Description of the task:
Please restate the following records word for word.

Segment Start: Information provided

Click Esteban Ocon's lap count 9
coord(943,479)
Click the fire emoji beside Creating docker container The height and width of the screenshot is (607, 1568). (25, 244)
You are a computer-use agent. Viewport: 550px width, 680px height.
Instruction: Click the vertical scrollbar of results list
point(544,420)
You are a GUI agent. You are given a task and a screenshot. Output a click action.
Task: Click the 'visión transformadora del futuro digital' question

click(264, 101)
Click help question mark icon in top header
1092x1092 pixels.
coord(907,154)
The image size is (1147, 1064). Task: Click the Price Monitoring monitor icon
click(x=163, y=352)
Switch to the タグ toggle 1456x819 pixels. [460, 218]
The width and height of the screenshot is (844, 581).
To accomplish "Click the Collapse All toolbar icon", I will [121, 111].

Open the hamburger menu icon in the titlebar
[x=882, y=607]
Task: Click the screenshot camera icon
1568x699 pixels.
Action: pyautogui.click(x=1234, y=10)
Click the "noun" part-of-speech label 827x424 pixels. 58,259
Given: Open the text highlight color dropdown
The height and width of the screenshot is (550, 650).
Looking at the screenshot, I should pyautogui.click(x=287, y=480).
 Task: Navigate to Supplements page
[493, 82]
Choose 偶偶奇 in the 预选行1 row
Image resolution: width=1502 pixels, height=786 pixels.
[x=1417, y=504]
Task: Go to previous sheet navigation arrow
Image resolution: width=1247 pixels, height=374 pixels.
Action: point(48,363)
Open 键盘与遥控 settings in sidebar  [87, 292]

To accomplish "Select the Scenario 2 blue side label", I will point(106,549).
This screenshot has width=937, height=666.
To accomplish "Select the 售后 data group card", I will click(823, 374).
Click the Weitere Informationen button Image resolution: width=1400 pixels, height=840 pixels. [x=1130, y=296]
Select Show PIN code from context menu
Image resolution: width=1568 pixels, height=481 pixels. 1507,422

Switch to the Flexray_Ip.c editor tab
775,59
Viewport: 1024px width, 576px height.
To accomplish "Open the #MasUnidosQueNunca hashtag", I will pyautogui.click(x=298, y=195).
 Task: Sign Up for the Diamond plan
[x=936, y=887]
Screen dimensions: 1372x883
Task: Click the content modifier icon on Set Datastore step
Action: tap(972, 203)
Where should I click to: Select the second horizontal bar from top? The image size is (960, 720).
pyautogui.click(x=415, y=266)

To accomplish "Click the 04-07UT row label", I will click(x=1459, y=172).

Segment End: Information provided

Answer below:
Click Esteban Ocon's lap count 9
coord(943,479)
Click the fire emoji beside Creating docker container The height and width of the screenshot is (607, 1568). (25, 244)
You are a computer-use agent. Viewport: 550px width, 680px height.
Instruction: Click the vertical scrollbar of results list
point(544,420)
You are a GUI agent. You are given a task and a screenshot. Output a click action.
Task: Click the 'visión transformadora del futuro digital' question

click(264, 101)
Click help question mark icon in top header
1092x1092 pixels.
coord(907,154)
The image size is (1147, 1064). Task: Click the Price Monitoring monitor icon
click(x=163, y=352)
Switch to the タグ toggle 1456x819 pixels. [460, 218]
The width and height of the screenshot is (844, 581).
To accomplish "Click the Collapse All toolbar icon", I will [121, 111].

Open the hamburger menu icon in the titlebar
[x=882, y=607]
Task: Click the screenshot camera icon
1568x699 pixels.
Action: pyautogui.click(x=1234, y=10)
Click the "noun" part-of-speech label 827x424 pixels. 58,259
Given: Open the text highlight color dropdown
The height and width of the screenshot is (550, 650).
Looking at the screenshot, I should pyautogui.click(x=287, y=480).
 Task: Navigate to Supplements page
[493, 82]
Choose 偶偶奇 in the 预选行1 row
Image resolution: width=1502 pixels, height=786 pixels.
[x=1417, y=504]
Task: Go to previous sheet navigation arrow
Image resolution: width=1247 pixels, height=374 pixels.
Action: point(48,363)
Open 键盘与遥控 settings in sidebar  [87, 292]

To accomplish "Select the Scenario 2 blue side label", I will point(106,549).
This screenshot has width=937, height=666.
To accomplish "Select the 售后 data group card", I will click(823, 374).
Click the Weitere Informationen button Image resolution: width=1400 pixels, height=840 pixels. [x=1130, y=296]
Select Show PIN code from context menu
Image resolution: width=1568 pixels, height=481 pixels. 1507,422

Switch to the Flexray_Ip.c editor tab
775,59
Viewport: 1024px width, 576px height.
To accomplish "Open the #MasUnidosQueNunca hashtag", I will pyautogui.click(x=298, y=195).
 Task: Sign Up for the Diamond plan
[x=936, y=887]
Screen dimensions: 1372x883
Task: Click the content modifier icon on Set Datastore step
Action: tap(972, 203)
Where should I click to: Select the second horizontal bar from top? The image size is (960, 720).
pyautogui.click(x=415, y=266)

To accomplish "Click the 04-07UT row label", I will click(x=1459, y=172).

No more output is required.